Green Leader, standing by

Walt Disney Studios

Rogue One has a lot of cameos, references and Star Wars in-jokes. But one of its most surprising is less of a cameo than a first official appearance. The latest film in the Star Wars franchise rescues a group of characters from the cutting floor of Return of the Jedi, and establishes that they’ve been with the Rebellion all along.

I’m speaking, of course, of female Rebellion pilots.

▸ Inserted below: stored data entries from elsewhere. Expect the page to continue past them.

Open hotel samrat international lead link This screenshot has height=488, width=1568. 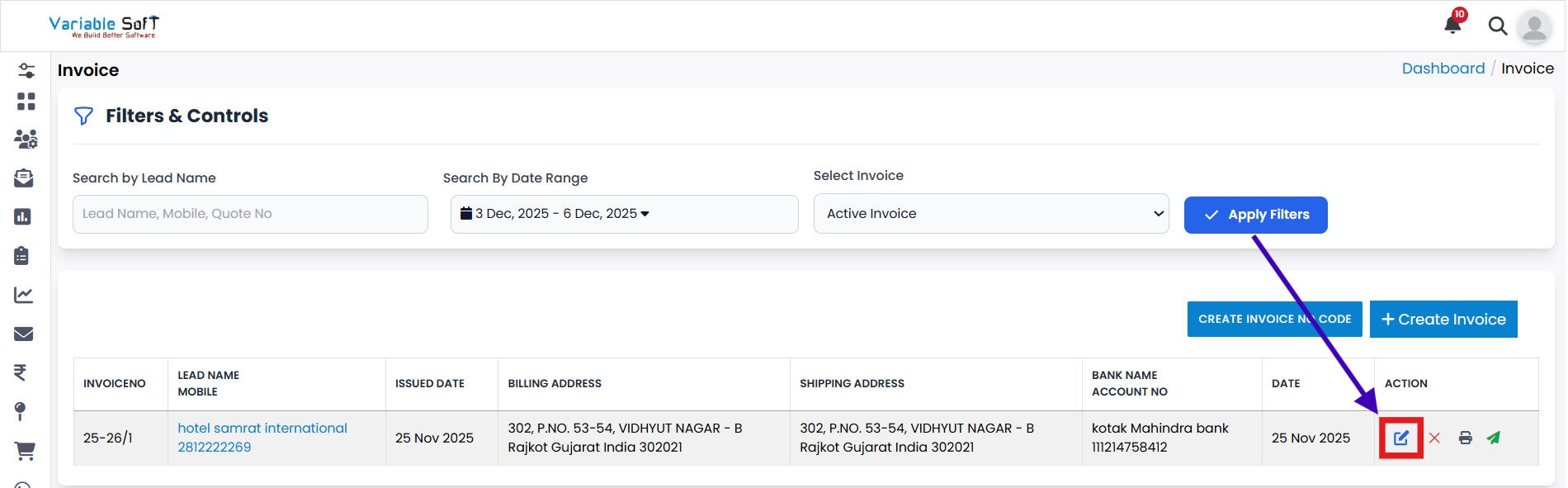click(262, 428)
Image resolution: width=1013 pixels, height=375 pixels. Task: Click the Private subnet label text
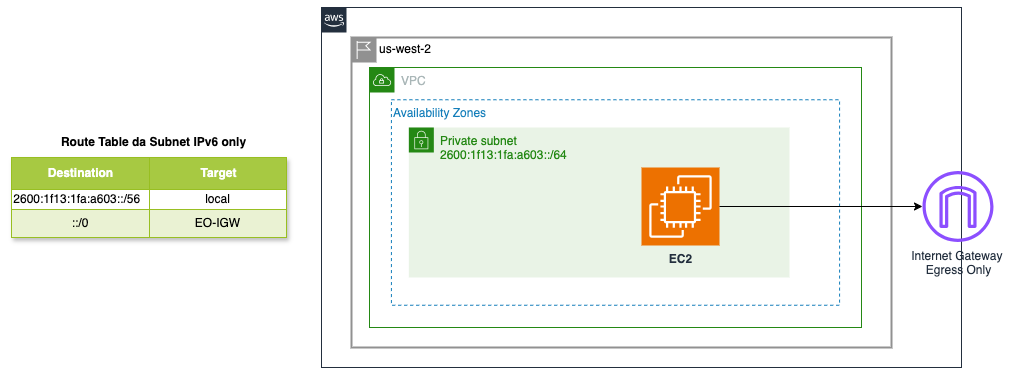(x=479, y=140)
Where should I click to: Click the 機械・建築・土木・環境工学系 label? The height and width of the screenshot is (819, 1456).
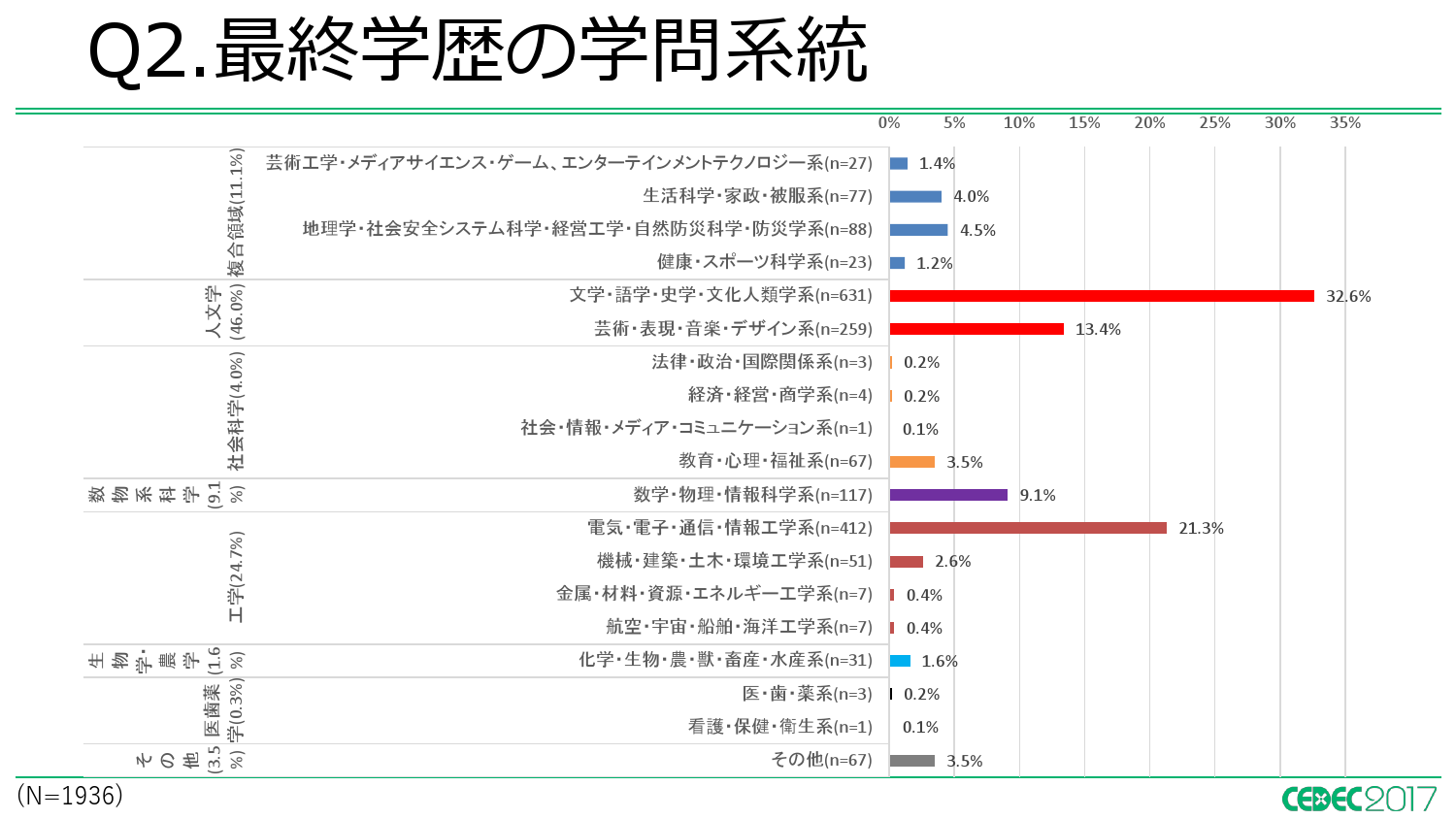tap(734, 561)
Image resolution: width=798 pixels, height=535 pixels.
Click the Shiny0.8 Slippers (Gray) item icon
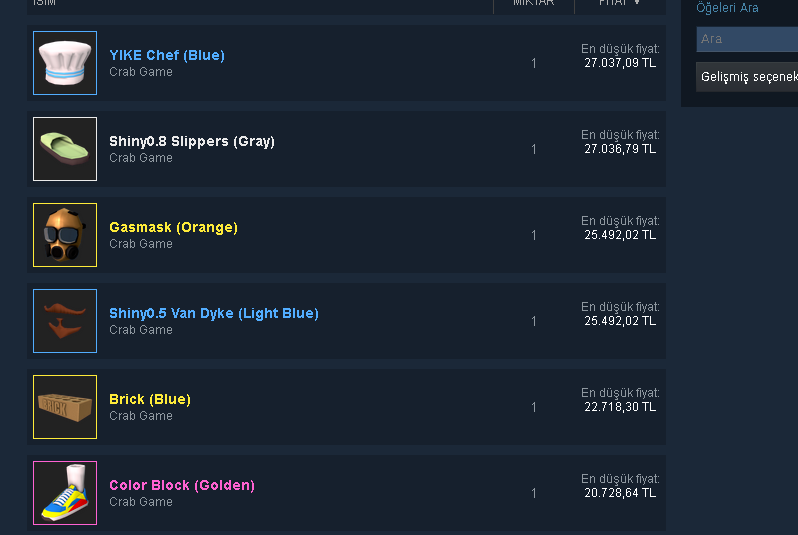65,149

Poppy Hands as an A-wing pilot
Walt Disney Studios/Lucasfilm

In A New Hope, when General Jan Dodonna briefs the Rebellion’s fleet on the Death Star, there isn’t a single woman to be seen, and the same is the case for Rebel troops in the air and on the snow on Hoth in The Empire Strikes Back. The quick-eyed can glimpse female Rebel officers in the backgrounds of Mon Mothma’s briefing in Return of the Jedi, but that’s about all we’ve got. The rest was left on the cutting room floor.

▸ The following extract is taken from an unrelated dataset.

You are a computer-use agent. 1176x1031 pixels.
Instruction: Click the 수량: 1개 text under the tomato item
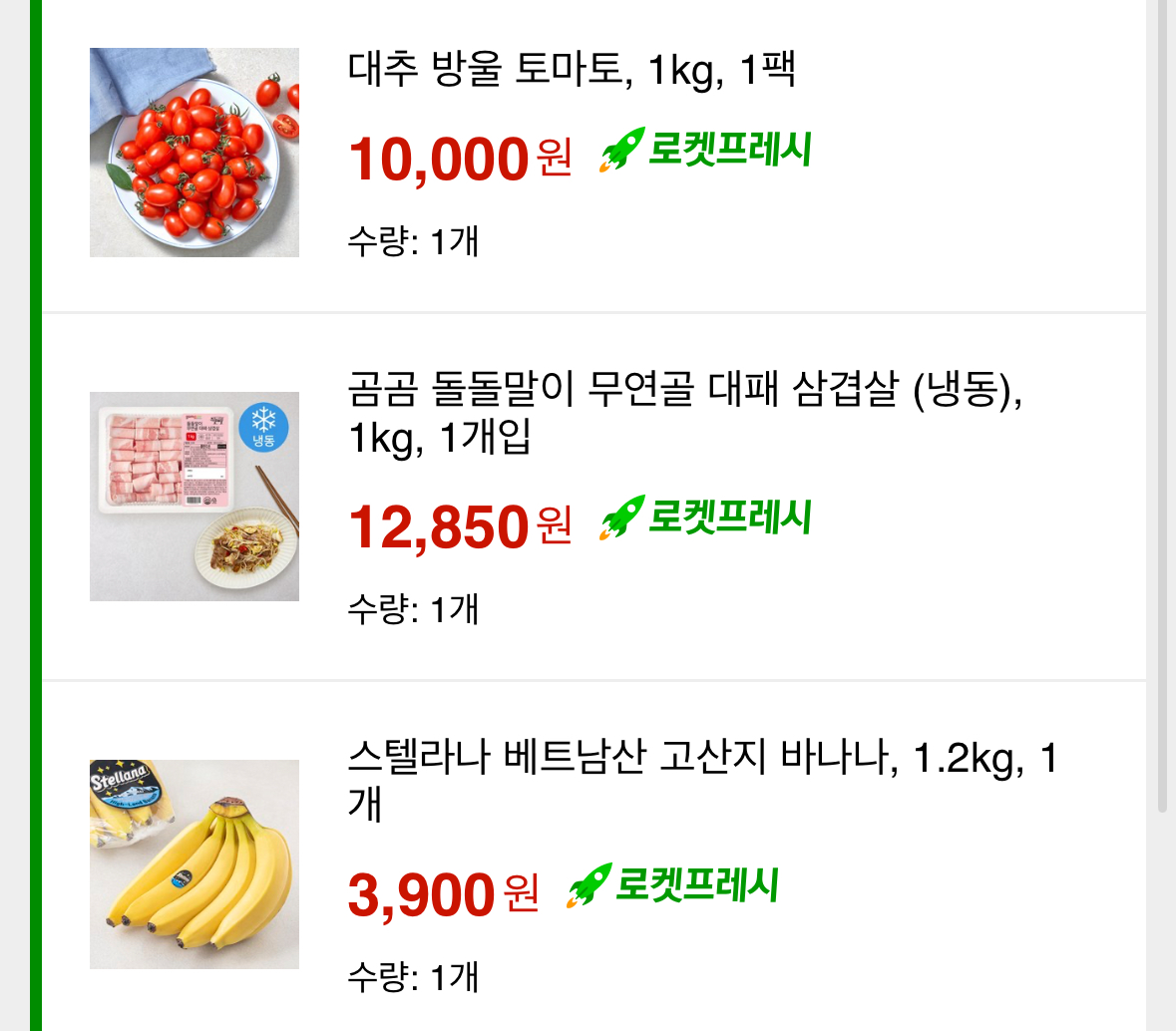coord(413,241)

The lost female pilots of Return of the Jedi

At least three female extras were cast, costumed, and filmed for the Battle of Endor sequences of Return of the Jedi. English actress Vivienne Chandler had the role of an X-Wing pilot, while Poppy Hands and another unknown actress were seated in A-wing starfighters.

Hands and Chandler are both relatively young-looking, but the third actress is obviously middle-aged — like many of her male counterparts in the rest of the Rebellion’s navy, she seems to be a pilot who might not otherwise still be flying into combat if the Rebellion’s cause wasn’t so dire.

An unknown actress in an A-wing cockpit
Walt Disney Studios/Lucasfilm

Only Hands would actually make it into the final cut of Return of the Jedi, as a part of Green squadron, and her single line of dialogue was dubbed over in post production with a male voice, obscuring her actual gender.

You can check out surviving b-roll of Chandler here and of Hands and the final actress here, where you can see that filmmakers asked for a lot of dialogue from their pilot extras — no doubt so as to simplify the process of editing together something as complicated as the triple-front finale of Return of the Jedi. Where trashing some extra dialogue from the male pilots didn’t necessarily change much about the Star Wars universe, trashing the female pilots (and dubbing over one of them) gave us a Rebel Alliance that only has a single woman on the front lines — Princess Leia.

Until now

The new Star Wars Expanded Universe may have cut the canon back significantly, but it made quick strides to diversify the gender of the Rebellion’s forces.

Shara Bey
Marco Checchetto/Marvel Comics

One of the first supplemental Star Wars comics released in the lead up to The Force Awakens was Shattered Empire, which introduced readers to Shara Bey, A-wing pilot, veteran of the Battle of Endor and mother of Poe Dameron. In The Force Awakens, Jessika Pava flies alongside Dameron under the callsign Blue Three — aiding in the destruction of Starkiller Base.

And now, in Rogue One, the Rebellion of the Galactic Civil War finally has its gender-integrated fleet on the big screen. Women fly troop transports in Rogue One, and they fly star fighters and even Y-wing bombers, in what might even be their own all-female squadron. And just like their male counterparts — many of whom are A New Hope cameos — some of them are solidly into middle age.

They’re women who would have watched the Empire rise and the Jedi fall within their own lifetimes, possibly even mothers who watched their children — and maybe grandchildren — grow up only knowing authoritarian regime. Now they’ve been immortalized alongside folks like Nien Nunb and ... uh ...

OK, nobody really remembers the names of Red Squadron except for Luke, Biggs and maybe Wedge, but the point is that they’re there. There are women on the front lines in the Rebellion. And just like the moment Rey pulls Luke and Anakin Skywalker’s lightsaber halfway across a forest with the Force, that’s going to mean a lot to a lot of women, old and young.